• ACTIVITY
I would like every record printed again, exactly as shown.

DATA FOR REVIEW below:

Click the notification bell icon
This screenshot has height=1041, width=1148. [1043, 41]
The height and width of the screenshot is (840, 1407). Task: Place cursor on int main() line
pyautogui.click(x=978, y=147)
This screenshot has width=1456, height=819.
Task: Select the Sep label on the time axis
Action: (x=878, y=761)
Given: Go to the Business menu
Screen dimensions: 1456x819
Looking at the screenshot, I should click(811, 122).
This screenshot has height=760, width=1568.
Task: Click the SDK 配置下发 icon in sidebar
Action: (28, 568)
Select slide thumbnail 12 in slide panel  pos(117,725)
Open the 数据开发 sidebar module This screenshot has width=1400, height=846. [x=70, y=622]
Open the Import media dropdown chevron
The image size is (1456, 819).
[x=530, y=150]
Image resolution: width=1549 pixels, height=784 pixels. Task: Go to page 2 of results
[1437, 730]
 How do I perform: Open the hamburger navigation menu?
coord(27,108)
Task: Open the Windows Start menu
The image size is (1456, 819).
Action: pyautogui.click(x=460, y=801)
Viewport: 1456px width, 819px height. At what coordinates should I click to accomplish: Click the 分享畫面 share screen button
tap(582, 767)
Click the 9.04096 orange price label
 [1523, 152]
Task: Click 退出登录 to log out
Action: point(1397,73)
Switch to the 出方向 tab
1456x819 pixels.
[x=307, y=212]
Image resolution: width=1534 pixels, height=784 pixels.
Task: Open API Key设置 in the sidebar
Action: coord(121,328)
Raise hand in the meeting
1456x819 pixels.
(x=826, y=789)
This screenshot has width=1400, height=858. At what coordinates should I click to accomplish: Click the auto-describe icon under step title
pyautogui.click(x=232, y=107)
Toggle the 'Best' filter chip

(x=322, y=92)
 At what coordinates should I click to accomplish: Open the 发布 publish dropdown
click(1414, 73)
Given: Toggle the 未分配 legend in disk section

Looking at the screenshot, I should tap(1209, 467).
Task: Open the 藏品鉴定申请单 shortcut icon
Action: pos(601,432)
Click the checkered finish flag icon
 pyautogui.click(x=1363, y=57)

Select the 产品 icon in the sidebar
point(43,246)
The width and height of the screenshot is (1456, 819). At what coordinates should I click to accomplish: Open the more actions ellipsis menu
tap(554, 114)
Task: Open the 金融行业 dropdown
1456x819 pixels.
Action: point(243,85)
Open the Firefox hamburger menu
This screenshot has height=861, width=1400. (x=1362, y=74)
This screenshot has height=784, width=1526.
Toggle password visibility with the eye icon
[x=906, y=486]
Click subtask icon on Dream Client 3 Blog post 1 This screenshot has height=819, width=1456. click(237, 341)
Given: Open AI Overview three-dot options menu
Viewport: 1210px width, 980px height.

End of DATA FOR REVIEW.

• YOUR SOLUTION
Click the notification bell icon
This screenshot has height=1041, width=1148. [1043, 41]
The height and width of the screenshot is (840, 1407). Task: Place cursor on int main() line
pyautogui.click(x=978, y=147)
This screenshot has width=1456, height=819.
Task: Select the Sep label on the time axis
Action: (x=878, y=761)
Given: Go to the Business menu
Screen dimensions: 1456x819
Looking at the screenshot, I should click(811, 122).
This screenshot has height=760, width=1568.
Task: Click the SDK 配置下发 icon in sidebar
Action: (28, 568)
Select slide thumbnail 12 in slide panel  pos(117,725)
Open the 数据开发 sidebar module This screenshot has width=1400, height=846. [x=70, y=622]
Open the Import media dropdown chevron
The image size is (1456, 819).
[x=530, y=150]
Image resolution: width=1549 pixels, height=784 pixels. Task: Go to page 2 of results
[1437, 730]
 How do I perform: Open the hamburger navigation menu?
coord(27,108)
Task: Open the Windows Start menu
The image size is (1456, 819).
Action: pyautogui.click(x=460, y=801)
Viewport: 1456px width, 819px height. At what coordinates should I click to accomplish: Click the 分享畫面 share screen button
tap(582, 767)
Click the 9.04096 orange price label
 [1523, 152]
Task: Click 退出登录 to log out
Action: point(1397,73)
Switch to the 出方向 tab
1456x819 pixels.
[x=307, y=212]
Image resolution: width=1534 pixels, height=784 pixels.
Task: Open API Key设置 in the sidebar
Action: coord(121,328)
Raise hand in the meeting
1456x819 pixels.
(x=826, y=789)
This screenshot has width=1400, height=858. At what coordinates should I click to accomplish: Click the auto-describe icon under step title
pyautogui.click(x=232, y=107)
Toggle the 'Best' filter chip

(x=322, y=92)
 At what coordinates should I click to accomplish: Open the 发布 publish dropdown
click(1414, 73)
Given: Toggle the 未分配 legend in disk section

Looking at the screenshot, I should tap(1209, 467).
Task: Open the 藏品鉴定申请单 shortcut icon
Action: pos(601,432)
Click the checkered finish flag icon
 pyautogui.click(x=1363, y=57)

Select the 产品 icon in the sidebar
point(43,246)
The width and height of the screenshot is (1456, 819). At what coordinates should I click to accomplish: Open the more actions ellipsis menu
tap(554, 114)
Task: Open the 金融行业 dropdown
1456x819 pixels.
Action: point(243,85)
Open the Firefox hamburger menu
This screenshot has height=861, width=1400. (x=1362, y=74)
This screenshot has height=784, width=1526.
Toggle password visibility with the eye icon
[x=906, y=486]
Click subtask icon on Dream Client 3 Blog post 1 This screenshot has height=819, width=1456. click(237, 341)
Given: Open AI Overview three-dot options menu
Viewport: 1210px width, 980px height.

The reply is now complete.